**TASK ITEM**
Repeat each entry exactly. Drop every image.

(Dataset entries)
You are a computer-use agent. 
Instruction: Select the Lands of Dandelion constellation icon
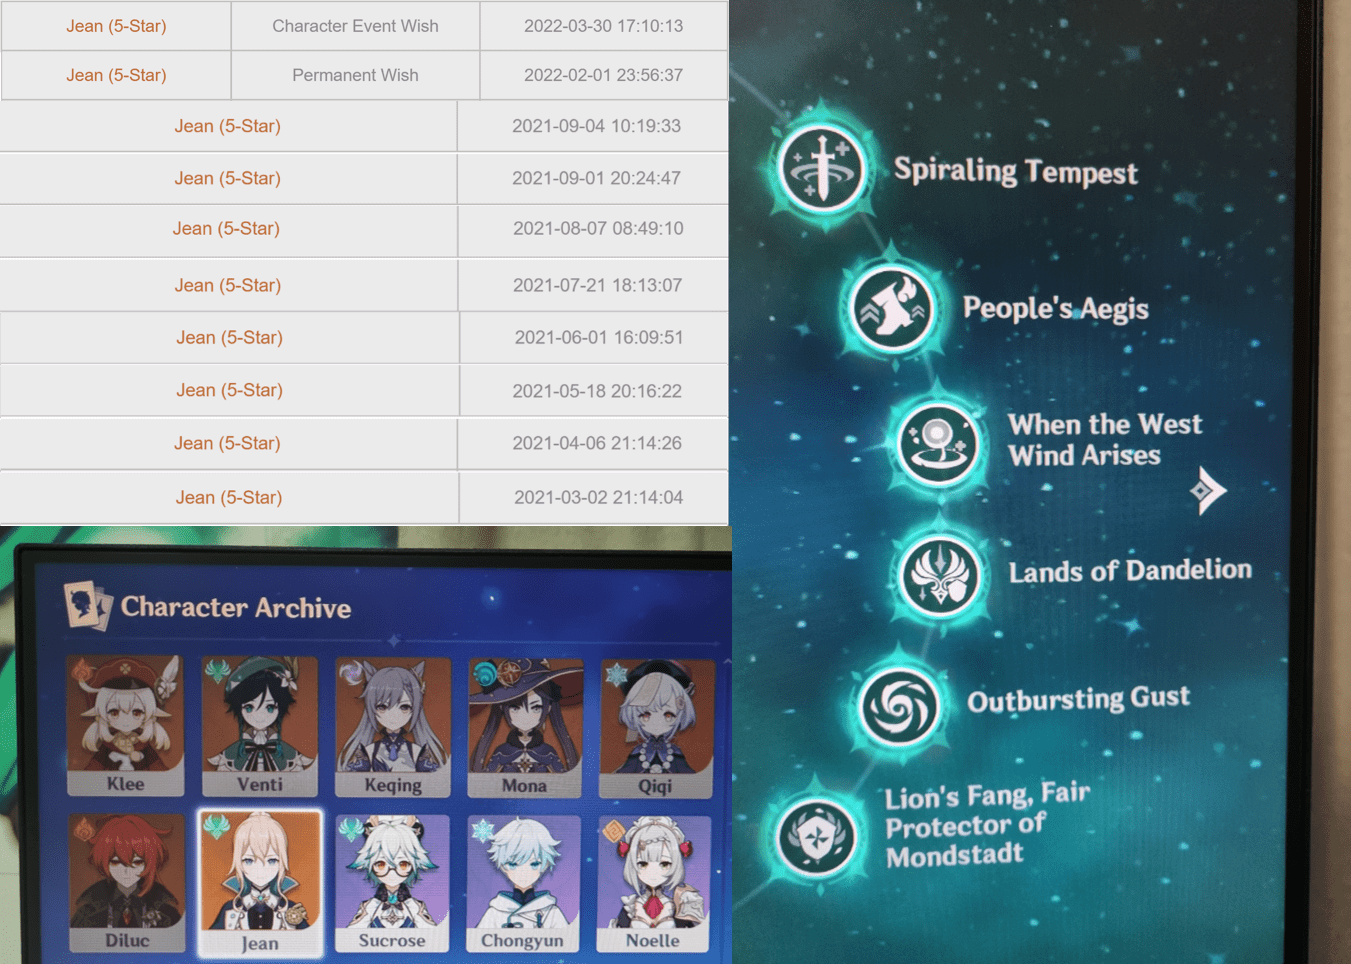941,575
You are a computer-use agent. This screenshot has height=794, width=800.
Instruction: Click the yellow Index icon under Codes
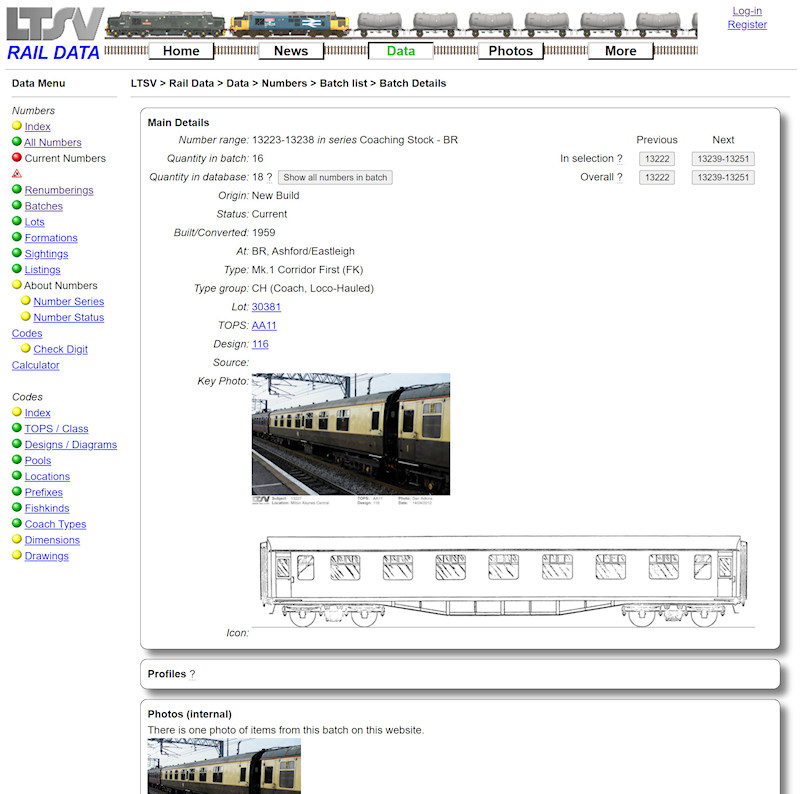(16, 412)
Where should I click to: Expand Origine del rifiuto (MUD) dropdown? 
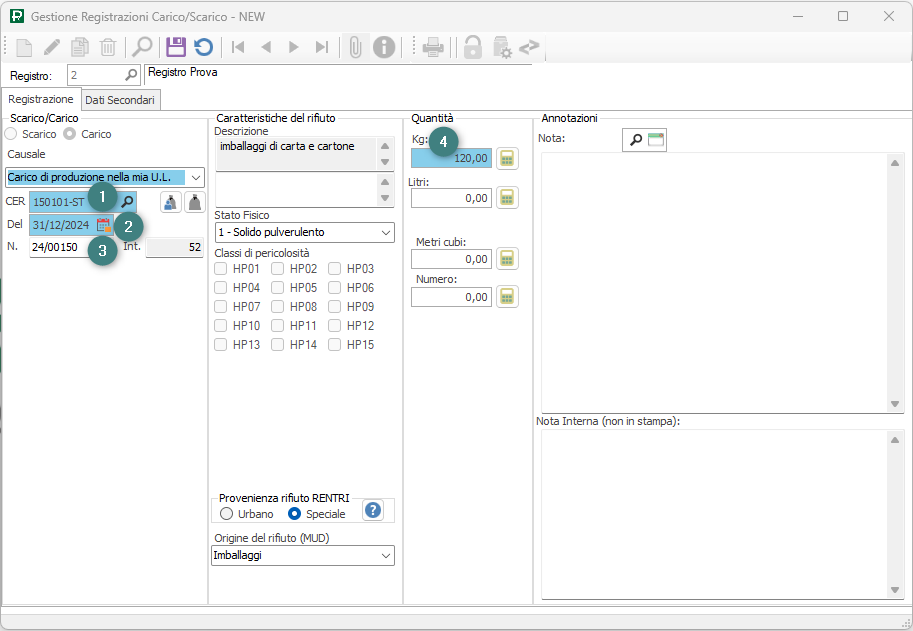386,555
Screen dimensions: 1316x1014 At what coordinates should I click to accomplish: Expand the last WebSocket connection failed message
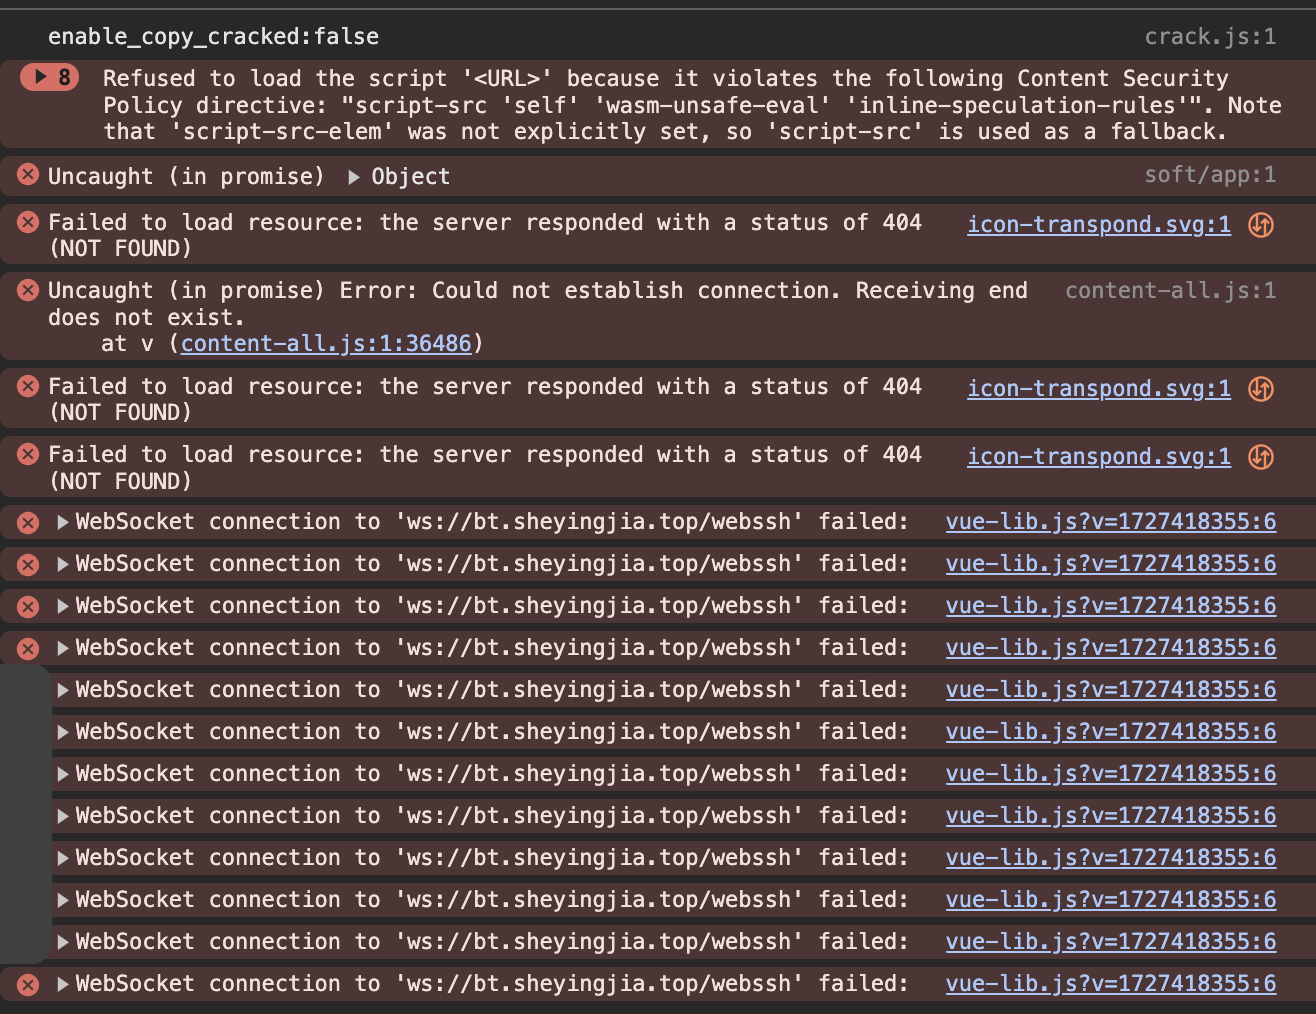coord(63,984)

**EXERCISE RESULT**
You are a computer-use agent. 
Instruction: Select the Lands of Dandelion constellation icon
941,575
You are a computer-use agent. This screenshot has height=794, width=800.
Instruction: Click the yellow Index icon under Codes
(16, 412)
Where should I click to: Expand Origine del rifiuto (MUD) dropdown? 
386,555
Screen dimensions: 1316x1014 At what coordinates should I click to accomplish: Expand the last WebSocket connection failed message
coord(63,984)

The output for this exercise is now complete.